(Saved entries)
======
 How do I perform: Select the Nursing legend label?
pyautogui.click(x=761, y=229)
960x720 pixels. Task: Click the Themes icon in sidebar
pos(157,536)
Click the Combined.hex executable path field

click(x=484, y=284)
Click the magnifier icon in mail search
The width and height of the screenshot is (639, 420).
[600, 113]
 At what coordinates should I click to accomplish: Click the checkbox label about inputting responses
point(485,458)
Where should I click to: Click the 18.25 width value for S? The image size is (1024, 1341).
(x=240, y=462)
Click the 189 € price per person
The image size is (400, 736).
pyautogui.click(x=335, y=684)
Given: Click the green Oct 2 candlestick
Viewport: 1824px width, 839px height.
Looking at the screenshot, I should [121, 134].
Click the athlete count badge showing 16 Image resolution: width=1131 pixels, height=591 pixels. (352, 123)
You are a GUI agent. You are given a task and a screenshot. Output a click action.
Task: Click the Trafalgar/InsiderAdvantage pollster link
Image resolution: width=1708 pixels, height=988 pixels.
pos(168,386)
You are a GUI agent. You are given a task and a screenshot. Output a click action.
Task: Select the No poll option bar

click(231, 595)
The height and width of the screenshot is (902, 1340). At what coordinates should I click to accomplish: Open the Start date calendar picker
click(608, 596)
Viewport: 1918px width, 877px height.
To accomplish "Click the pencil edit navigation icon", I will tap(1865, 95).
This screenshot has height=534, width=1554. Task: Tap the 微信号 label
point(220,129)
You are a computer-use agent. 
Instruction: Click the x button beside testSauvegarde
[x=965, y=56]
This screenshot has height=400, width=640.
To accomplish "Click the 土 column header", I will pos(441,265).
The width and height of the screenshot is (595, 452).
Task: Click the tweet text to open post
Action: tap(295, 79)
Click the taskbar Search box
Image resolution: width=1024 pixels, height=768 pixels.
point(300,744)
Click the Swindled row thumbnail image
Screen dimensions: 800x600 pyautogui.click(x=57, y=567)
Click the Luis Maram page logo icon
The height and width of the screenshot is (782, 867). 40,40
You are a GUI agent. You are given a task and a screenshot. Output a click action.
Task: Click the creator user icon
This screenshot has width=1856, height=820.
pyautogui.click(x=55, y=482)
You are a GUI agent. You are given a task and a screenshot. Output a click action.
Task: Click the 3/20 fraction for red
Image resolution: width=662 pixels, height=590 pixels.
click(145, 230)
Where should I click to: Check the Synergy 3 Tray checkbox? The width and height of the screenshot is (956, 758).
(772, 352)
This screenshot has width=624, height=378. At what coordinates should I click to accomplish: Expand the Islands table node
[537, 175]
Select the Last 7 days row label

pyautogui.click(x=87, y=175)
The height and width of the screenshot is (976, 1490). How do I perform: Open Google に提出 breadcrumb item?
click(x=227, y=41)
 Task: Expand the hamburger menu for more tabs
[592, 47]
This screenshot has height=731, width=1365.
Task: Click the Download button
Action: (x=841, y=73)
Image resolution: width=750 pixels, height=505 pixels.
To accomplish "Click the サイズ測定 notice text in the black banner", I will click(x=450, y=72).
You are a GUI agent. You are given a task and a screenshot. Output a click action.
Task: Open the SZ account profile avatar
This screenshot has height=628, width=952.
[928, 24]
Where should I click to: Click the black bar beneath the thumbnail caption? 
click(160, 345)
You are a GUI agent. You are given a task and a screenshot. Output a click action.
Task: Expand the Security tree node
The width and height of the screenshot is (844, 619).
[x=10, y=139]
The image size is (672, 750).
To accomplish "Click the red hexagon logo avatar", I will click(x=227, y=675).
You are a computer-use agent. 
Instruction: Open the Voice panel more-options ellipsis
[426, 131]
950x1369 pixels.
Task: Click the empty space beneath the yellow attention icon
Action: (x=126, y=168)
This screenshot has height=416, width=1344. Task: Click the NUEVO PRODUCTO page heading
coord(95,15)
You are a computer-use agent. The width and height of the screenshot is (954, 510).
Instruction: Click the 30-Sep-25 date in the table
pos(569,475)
======
ACTIVITY - Each line in the records above that contains the word "avatar" must be copied.

SOLUTION TO THE EXERCISE -
Task: Open the SZ account profile avatar
To accomplish "Click the red hexagon logo avatar", I will click(x=227, y=675).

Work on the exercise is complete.